Feasibility Analysis: Based on the precision comparison experiments conducted on encrypted data, it can be concluded that the average error rate of the face recognition algorithm in the current encrypted domain is approximately 0.004618455%, which ensures high accuracy in practical application scenarios.

Table 2. Runtime and Speedup at Different Parallelism Levels
Fig. 6.
figure 6

Runtime and Speedup Curves

Furthermore, based on the efficiency comparison experiments, in the experimental environment with nine slots, the highest parallel efficiency for retrieving 10,000 facial images took approximately 635,354 ms. The average retrieval time for each image in the database was 63.5 ms.
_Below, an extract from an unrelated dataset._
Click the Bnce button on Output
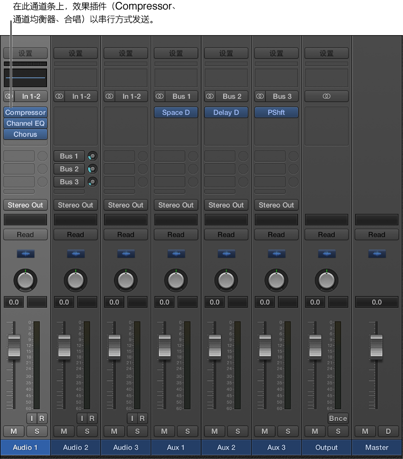This screenshot has height=459, width=403. [338, 418]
According to the conclusions from the performance analysis of parallel algorithms, by increasing the slots to 54, the acceleration ratio can reach approximately 24.5 times, and the retrieval time for each image is around 10.58 ms. If the encrypted clustering search algorithm is also applied simultaneously, it can effectively meet the requirements for daily applications.

6 Conclusion

This paper proposes a parallel privacy-preserving homomorphic encryption face verification scheme to address the issues of face information leakage and low computational efficiency in traditional face recognition. The scheme reconstructs the feature template matching protocol based on the homomorphic encryption module to achieve feature vector matching in the ciphertext domain. Security analysis and experimental comparisons demonstrate that the proposed scheme can achieve vector feature template matching while ensuring the security of the feature templates.
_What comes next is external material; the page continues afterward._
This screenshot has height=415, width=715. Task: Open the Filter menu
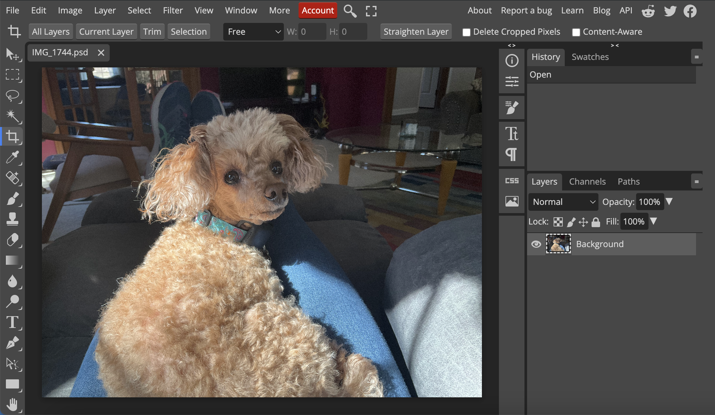(173, 11)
Leveraging the parallel computing concept of Map-Reduce, the scheme combines the stream data processing engine Flink with the homomorphic encryption algorithm CKKS to accelerate feature value matching in the ciphertext domain. Through algorithm performance analysis and experimental results, the acceleration ratio and accuracy of the algorithm are verified.

In conclusion, the proposed approach achieves efficient and accurate face verification while ensuring the security of data information during transmission and storage in the cloud.